Patrick Last-Second Committee Shift
Clears Way for Booze Bill to Advance

Breaking News: Texas Senate Endorses Liquor Distillery Retail Bill Friday

Capitol Inside
April 23, 2021 - Posted Originally April 22

A Texas Senate panel approved a diluted version of a booze-to-go bill on Wednesday after Lieutenant Governor Dan Patrick raised it from the apparent dead in a whirlwind maneuver that put the measure on a fast track for the regular session's final five weeks.

Senate Bill 655 had languished for more than a month in the Business & Commerce Committee before Patrick rerouted it on Tuesday to the Administration Committee, which happens to be chaired by the measure's author GOP State Senator Charles Schwertner of Georgetown.

Schwertner set the liquor legislation for a public hearing on Wednesday when the committee endorsed SB 655 on a 7-0 vote with a recommendation for consideration on the floor on the local & uncontested calendar that will include it on Friday.

The local calendar is reserved for bills that have no official opposition in committee. That suggests that no one signed up to testify against the Schwertner measure in the public hearing that the Administration Committee held on the day after Patrick shuffled it there without a public explanation for the highly unusual move.

The resurrection and relocation of SB 655 could be a sign that State Senator Kelly Hancock was simply refusing to set the bill for a hearing as the chairman of the Business & Commerce where it had been parked since March 11 without a hearing or a vote.

Hancock - a North Richland Hills Republican - had broken ranks with the lieutenant governor last month in a dispute over pricing of electricity during the Arctic storm here in February.

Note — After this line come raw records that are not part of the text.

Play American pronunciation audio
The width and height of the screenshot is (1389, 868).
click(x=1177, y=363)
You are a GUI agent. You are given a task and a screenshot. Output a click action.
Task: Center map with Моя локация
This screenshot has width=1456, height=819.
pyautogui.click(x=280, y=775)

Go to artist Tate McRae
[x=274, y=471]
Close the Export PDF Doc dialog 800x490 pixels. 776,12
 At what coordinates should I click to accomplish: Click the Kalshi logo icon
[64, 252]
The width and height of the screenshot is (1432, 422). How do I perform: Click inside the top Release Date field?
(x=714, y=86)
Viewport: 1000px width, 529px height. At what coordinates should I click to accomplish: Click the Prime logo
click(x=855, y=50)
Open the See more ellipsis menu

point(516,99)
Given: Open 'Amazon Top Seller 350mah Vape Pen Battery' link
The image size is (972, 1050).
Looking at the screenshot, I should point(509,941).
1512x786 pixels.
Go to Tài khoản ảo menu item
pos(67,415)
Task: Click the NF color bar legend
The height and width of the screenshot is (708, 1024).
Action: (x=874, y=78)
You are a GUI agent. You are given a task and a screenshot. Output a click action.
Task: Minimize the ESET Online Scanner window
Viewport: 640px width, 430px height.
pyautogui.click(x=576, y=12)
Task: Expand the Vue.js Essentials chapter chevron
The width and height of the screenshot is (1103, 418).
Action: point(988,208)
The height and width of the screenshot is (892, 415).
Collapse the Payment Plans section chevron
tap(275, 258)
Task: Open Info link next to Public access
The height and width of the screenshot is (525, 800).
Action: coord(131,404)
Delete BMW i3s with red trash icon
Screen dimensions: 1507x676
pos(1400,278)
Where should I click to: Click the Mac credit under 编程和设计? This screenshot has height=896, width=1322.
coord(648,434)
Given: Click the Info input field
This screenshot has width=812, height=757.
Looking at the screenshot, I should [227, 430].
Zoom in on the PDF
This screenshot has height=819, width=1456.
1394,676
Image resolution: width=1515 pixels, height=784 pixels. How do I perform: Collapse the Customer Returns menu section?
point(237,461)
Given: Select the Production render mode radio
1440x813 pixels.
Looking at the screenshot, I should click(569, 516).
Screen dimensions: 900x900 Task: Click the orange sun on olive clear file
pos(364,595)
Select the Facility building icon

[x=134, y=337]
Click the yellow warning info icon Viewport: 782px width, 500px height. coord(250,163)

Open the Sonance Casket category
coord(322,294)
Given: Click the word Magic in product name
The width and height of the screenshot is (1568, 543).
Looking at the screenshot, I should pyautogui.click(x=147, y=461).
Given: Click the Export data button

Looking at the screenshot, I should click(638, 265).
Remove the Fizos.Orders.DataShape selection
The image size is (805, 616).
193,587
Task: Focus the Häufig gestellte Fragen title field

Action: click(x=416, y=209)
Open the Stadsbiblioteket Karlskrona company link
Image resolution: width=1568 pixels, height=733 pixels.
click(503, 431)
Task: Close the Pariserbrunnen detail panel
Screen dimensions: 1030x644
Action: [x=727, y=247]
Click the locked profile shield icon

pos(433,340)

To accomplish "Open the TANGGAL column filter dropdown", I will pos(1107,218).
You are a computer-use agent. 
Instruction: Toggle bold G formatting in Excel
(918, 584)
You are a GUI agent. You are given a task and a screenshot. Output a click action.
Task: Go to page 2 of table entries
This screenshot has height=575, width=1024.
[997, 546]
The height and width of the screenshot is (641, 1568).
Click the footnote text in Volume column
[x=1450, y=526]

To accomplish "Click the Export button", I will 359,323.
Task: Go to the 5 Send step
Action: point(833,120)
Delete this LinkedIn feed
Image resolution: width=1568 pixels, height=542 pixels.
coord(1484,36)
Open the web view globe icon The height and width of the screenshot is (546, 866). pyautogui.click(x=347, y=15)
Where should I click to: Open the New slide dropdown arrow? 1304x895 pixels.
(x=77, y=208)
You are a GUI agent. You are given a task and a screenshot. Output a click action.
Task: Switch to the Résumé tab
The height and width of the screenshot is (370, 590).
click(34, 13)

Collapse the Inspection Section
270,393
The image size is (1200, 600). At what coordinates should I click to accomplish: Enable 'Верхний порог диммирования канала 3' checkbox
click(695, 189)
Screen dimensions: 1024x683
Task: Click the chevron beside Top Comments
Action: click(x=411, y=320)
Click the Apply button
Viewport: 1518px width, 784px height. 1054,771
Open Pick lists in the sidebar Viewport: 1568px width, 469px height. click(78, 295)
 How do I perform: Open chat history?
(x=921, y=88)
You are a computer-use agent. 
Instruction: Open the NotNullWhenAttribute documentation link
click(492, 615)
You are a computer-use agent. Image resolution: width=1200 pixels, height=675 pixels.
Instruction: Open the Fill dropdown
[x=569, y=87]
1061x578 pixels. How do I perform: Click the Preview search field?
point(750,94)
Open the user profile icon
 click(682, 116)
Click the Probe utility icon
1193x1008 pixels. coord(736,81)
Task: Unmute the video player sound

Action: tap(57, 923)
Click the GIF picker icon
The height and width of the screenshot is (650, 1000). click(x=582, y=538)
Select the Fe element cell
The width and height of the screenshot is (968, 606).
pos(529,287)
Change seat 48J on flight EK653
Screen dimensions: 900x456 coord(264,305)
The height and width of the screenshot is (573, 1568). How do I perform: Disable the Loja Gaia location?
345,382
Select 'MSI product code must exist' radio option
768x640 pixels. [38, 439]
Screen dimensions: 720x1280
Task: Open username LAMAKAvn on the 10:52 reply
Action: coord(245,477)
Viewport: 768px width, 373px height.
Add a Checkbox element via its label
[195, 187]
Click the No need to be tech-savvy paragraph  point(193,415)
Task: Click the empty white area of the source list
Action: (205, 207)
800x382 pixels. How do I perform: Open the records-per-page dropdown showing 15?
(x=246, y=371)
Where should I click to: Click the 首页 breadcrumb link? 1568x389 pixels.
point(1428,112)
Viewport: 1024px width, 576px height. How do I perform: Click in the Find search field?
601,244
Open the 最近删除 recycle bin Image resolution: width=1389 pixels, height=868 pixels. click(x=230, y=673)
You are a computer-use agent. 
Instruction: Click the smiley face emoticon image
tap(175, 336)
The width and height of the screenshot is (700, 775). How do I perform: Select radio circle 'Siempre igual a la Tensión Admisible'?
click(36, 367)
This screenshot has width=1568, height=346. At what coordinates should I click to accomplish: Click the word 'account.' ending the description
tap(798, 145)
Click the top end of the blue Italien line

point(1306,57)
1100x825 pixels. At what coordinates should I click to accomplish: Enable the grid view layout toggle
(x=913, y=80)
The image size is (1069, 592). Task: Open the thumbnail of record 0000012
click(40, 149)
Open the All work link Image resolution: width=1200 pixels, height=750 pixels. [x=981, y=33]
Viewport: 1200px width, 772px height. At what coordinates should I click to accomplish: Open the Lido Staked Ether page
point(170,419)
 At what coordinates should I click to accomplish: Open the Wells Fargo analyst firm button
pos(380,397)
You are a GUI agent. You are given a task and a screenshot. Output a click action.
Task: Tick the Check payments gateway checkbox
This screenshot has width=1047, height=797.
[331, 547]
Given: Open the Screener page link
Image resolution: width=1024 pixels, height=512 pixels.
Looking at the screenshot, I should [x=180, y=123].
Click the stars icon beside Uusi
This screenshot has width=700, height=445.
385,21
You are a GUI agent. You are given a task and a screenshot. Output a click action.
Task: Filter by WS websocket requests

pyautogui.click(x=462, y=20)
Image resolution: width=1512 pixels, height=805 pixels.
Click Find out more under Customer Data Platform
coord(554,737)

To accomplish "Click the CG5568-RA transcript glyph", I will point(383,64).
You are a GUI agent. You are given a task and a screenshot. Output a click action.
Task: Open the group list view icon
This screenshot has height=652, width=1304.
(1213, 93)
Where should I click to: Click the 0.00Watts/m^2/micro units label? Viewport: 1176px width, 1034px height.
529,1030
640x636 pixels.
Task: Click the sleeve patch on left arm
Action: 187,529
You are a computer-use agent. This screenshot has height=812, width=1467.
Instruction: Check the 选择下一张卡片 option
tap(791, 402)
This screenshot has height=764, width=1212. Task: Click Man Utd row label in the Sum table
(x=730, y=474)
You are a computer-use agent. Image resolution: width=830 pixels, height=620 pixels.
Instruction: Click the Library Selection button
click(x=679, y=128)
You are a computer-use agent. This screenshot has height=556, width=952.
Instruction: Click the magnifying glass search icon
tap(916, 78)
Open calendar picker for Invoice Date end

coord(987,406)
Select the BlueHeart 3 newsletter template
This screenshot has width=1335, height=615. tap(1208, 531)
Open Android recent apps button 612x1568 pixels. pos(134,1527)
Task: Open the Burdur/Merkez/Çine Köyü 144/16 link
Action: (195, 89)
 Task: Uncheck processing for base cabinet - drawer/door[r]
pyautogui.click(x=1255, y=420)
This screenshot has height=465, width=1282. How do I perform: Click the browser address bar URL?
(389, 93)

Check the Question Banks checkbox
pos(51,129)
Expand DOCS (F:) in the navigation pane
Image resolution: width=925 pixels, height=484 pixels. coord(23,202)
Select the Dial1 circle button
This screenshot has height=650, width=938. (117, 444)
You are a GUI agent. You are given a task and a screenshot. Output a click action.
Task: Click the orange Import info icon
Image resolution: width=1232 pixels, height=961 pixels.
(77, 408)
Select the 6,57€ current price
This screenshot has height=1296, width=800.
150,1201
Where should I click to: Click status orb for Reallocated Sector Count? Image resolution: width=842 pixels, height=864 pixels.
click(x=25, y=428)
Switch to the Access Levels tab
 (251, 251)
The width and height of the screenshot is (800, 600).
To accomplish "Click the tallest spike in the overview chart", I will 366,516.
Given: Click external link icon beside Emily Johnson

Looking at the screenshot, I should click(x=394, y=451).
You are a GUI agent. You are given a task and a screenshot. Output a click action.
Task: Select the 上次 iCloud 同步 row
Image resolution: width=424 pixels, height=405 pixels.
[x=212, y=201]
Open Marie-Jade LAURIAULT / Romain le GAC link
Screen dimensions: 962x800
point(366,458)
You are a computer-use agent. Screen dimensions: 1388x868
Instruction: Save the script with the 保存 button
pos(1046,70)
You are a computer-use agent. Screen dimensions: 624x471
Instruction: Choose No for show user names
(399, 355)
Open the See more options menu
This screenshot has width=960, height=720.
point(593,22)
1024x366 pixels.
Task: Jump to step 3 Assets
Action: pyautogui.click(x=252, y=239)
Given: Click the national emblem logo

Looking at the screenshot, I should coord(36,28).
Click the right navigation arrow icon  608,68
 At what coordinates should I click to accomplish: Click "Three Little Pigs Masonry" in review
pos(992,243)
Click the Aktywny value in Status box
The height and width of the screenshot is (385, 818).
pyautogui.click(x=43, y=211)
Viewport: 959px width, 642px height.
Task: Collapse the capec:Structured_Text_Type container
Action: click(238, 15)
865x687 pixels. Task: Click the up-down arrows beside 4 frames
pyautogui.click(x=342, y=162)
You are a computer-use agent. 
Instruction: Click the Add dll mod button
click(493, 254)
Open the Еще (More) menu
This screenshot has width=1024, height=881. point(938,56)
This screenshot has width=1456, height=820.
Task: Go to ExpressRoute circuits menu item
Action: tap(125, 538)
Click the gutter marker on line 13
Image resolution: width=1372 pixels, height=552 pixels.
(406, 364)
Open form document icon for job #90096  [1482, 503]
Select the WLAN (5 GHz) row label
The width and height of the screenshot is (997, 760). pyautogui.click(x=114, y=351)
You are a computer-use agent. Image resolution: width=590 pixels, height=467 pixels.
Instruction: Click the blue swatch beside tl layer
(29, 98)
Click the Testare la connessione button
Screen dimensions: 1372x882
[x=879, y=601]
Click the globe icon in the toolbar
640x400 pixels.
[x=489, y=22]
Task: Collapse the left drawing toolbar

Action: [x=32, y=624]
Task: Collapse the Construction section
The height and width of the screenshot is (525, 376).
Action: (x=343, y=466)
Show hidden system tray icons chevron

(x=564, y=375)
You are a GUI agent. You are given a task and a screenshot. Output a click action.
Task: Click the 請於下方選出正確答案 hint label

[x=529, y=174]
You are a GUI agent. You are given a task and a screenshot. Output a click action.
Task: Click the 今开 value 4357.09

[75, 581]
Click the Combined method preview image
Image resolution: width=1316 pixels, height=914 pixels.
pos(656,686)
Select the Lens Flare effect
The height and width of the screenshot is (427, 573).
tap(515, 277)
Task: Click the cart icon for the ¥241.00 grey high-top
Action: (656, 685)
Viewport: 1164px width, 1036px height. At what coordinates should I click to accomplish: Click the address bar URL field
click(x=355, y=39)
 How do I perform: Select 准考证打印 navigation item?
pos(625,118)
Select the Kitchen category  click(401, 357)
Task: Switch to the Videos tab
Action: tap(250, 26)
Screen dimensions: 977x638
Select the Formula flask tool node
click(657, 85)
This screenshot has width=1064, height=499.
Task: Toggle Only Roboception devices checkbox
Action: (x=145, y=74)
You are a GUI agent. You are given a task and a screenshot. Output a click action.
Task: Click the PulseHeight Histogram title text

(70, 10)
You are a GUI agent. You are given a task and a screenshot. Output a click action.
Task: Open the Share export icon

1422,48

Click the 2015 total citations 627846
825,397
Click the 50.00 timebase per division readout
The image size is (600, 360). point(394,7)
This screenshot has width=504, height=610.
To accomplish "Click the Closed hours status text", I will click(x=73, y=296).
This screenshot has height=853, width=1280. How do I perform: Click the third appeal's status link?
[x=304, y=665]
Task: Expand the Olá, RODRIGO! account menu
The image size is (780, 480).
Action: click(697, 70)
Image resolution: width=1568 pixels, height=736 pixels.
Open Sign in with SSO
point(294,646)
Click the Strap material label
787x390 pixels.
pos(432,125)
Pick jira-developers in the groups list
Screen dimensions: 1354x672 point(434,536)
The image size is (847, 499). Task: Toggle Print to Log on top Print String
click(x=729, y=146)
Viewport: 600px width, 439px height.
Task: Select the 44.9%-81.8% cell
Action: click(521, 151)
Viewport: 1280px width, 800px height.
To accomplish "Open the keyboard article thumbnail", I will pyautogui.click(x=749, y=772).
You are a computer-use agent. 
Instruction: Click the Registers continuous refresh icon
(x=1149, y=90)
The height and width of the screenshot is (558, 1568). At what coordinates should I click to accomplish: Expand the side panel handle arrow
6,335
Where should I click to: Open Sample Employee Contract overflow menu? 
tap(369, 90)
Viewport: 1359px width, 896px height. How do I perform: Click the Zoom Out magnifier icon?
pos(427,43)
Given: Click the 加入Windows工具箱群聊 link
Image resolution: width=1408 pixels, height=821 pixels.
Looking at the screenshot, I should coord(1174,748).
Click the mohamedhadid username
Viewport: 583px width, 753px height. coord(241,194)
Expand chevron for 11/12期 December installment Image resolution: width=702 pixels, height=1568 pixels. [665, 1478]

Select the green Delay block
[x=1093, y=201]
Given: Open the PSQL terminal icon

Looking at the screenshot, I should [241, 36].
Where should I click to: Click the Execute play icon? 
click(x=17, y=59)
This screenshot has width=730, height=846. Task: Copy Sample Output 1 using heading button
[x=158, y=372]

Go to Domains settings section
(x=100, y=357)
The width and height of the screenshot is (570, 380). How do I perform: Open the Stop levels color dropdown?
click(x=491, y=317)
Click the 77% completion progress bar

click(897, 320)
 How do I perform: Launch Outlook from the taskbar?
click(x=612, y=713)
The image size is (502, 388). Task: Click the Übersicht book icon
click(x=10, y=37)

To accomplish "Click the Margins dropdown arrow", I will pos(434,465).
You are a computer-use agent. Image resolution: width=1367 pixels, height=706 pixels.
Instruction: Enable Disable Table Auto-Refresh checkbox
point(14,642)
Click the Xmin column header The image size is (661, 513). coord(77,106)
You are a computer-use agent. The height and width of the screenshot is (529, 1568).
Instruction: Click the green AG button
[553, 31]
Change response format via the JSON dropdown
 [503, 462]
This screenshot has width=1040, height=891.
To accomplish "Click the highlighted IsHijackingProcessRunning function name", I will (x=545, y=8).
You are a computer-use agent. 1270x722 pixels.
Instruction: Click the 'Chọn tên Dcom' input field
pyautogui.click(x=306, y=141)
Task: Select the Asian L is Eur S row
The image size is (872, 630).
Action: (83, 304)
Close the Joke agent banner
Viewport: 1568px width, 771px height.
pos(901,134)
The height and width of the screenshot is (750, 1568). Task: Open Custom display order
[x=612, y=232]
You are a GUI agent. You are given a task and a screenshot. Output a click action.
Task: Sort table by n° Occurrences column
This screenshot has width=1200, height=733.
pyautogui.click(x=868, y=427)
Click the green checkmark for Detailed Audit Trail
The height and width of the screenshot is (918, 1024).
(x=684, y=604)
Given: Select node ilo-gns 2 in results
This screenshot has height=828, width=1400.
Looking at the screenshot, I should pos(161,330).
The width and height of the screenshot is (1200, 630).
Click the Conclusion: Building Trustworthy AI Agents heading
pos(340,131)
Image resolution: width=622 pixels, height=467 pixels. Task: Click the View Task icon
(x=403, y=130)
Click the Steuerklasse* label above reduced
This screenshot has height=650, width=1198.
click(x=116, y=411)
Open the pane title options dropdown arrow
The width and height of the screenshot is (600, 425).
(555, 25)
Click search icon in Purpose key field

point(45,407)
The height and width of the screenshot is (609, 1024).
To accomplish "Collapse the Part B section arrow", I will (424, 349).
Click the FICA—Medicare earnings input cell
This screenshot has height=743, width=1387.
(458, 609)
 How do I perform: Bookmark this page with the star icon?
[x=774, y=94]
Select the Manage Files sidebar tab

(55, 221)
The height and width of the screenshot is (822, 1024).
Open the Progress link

Patrick had turned to Hancock for a high-profile grilling in his committee of electric regulators in the immediate wake of the freeze.

Patrick had responded to Hancock's defiance by sending the bulk of a power grid reform package to the Jurisprudence Committee instead of down the traditional path through the Business & Commerce Commission. But Patrick hasn't said or done anything publicly to confirm or to deny that he considers Hancock to be in the dog house beyond the curious shifts of major legislation away from the committee that he leads in the east wing of the statehouse.

Schwertner and his colleagues on the Administration Committee watered SB 655 down substantially - eliminating a provision that would have allowed local Texas distilleries to sell more than four times the amount of liquor that they've made for off-premise consumption than the current annual limit that the state has in place.

Most of the other major players in the Texas alcoholic beverage industry including package stores and distributors were preparing to fight the measure before the quick trip through the sponsor's committee. The version of the measure that the Administration Committee forwarded to the local calendar would give Texas distilleries the ability to sell four 750 milliliter bottles to the same customer on an annual basis - two more than current state law permits.